__Problem to solve__.
Take the lines below beginning at the line that has "Ex tronisti (131, 955)" and stopping after the line that has "Amici (187, 1594)", and print them exactly as they are, with no other lines.

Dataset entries
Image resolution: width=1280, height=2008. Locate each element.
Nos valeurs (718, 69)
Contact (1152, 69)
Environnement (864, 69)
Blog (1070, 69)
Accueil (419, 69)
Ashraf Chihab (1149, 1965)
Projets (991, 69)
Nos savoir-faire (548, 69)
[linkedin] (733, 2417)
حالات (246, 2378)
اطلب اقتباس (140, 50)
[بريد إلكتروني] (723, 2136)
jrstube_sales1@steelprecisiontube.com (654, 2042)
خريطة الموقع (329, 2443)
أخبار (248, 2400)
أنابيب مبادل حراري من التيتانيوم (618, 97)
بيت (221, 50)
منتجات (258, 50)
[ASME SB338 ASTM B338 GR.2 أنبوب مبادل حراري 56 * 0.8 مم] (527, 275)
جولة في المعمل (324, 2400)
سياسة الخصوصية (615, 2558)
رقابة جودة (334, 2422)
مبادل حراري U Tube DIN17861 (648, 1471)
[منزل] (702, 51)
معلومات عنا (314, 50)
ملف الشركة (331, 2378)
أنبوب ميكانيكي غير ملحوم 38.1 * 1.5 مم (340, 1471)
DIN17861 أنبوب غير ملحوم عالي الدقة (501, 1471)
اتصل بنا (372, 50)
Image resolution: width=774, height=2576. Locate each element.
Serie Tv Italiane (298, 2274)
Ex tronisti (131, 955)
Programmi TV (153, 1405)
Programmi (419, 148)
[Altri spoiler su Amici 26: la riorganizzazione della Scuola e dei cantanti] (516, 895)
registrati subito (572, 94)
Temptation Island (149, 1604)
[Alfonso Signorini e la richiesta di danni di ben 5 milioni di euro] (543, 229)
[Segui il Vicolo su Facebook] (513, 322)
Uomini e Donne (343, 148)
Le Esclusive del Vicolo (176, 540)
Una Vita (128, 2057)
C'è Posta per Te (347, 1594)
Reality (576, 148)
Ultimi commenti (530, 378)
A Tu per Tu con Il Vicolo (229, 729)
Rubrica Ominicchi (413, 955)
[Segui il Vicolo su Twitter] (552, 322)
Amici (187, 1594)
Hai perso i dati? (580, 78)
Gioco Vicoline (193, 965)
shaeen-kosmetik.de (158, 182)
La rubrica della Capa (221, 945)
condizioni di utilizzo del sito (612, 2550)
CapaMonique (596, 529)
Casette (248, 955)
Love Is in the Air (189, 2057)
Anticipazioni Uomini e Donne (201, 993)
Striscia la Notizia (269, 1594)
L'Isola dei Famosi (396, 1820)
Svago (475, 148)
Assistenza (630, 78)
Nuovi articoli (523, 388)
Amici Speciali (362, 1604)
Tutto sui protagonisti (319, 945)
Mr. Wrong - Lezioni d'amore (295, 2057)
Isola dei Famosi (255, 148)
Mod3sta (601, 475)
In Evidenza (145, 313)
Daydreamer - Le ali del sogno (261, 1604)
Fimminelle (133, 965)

__Solution to the problem__.
Ex tronisti (131, 955)
Programmi TV (153, 1405)
Programmi (419, 148)
[Altri spoiler su Amici 26: la riorganizzazione della Scuola e dei cantanti] (516, 895)
registrati subito (572, 94)
Temptation Island (149, 1604)
[Alfonso Signorini e la richiesta di danni di ben 5 milioni di euro] (543, 229)
[Segui il Vicolo su Facebook] (513, 322)
Uomini e Donne (343, 148)
Le Esclusive del Vicolo (176, 540)
Una Vita (128, 2057)
C'è Posta per Te (347, 1594)
Reality (576, 148)
Ultimi commenti (530, 378)
A Tu per Tu con Il Vicolo (229, 729)
Rubrica Ominicchi (413, 955)
[Segui il Vicolo su Twitter] (552, 322)
Amici (187, 1594)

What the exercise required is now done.